An IronKey looks like a typical USB flash drive but has shiny metal casing. It is waterproof and filled with a non-conductive rosin to make it impossible to open. This makes the drive a little heavier than a typical USB drive. Data stored on the IronKey is written to the flash memory in encrypted form by a microprocessor onboard the device itself. There’s no software installed in your computer to make it work, and it works the same way on all platforms. Furthermore, the IronKey uses AES, a very strong form of encryption that will keep everybody including the NSA out of your data.

When you mount it, two new devices show up: What appears to be a CD-ROM drive and an empty removable media drive.

Using the drive is as simple as opening the CD-ROM partition, running the IronKey application, and providing your password. The encrypted partition will then mount as if it were a regular USB flash drive.When you first use the IronKey, you have to provide a password and initialize the key during which time the encryption keys are generated. IronKey uses AES encryption. Initializing takes about 30 seconds and can only be performed in Windows at the time of this writing.

When the IronKey is locked, the drive appears as if it were ejected—the drive letter appears but the computer will tell you to insert a disk.

Also included is a secure backup utility that makes a copy of your data in encrypted form on your PC’s hard disk. The data cannot be accessed unless you restore it to an IronKey, so the backup is safe from prying eyes. The backup utility provides peace of mind that losing the key doesn’t mean losing your files.

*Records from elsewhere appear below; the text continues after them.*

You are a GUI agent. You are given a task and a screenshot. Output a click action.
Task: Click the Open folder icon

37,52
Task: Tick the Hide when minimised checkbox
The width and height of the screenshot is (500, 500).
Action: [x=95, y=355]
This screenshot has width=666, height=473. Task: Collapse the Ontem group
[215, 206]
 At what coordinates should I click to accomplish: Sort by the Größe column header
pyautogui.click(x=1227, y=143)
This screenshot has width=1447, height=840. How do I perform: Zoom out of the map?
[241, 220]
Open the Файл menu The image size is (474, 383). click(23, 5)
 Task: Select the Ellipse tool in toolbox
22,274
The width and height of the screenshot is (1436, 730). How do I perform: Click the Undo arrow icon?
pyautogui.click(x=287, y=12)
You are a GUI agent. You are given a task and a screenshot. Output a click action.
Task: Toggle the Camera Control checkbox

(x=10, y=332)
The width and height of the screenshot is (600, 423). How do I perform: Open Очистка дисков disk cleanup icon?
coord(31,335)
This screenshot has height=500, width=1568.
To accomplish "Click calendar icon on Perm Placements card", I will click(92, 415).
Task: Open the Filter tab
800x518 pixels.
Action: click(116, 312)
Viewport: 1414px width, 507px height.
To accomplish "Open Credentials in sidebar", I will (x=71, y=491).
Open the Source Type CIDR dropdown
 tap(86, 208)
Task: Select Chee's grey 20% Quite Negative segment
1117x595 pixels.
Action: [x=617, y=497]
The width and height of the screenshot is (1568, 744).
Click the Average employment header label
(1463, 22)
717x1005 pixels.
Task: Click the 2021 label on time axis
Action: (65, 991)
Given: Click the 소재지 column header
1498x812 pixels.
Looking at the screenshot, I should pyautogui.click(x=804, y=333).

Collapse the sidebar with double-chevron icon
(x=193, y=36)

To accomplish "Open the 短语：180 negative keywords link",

IronKey includes portable Firefox. This version of Firefox stores all its data on the USB flash drive, therefore leaving no trace of your browsing on the computer that you use.

Security

IronKey encrypts data with an onboard processor implementing AES encryption with an xxx bit keylength. The crypto keys are stored on the device in a special portion of memory that cannot be read via USB—it can only be unlocked and read by the onboard processor. Unlocking the key storage is performed through a challenge/response mechanism to prevent the secret password from being transmitted via USB.

I strongly recommend the IronKey for anyone using a Laptop or who has a prefers to carry private, classified, sensitive, or secret information.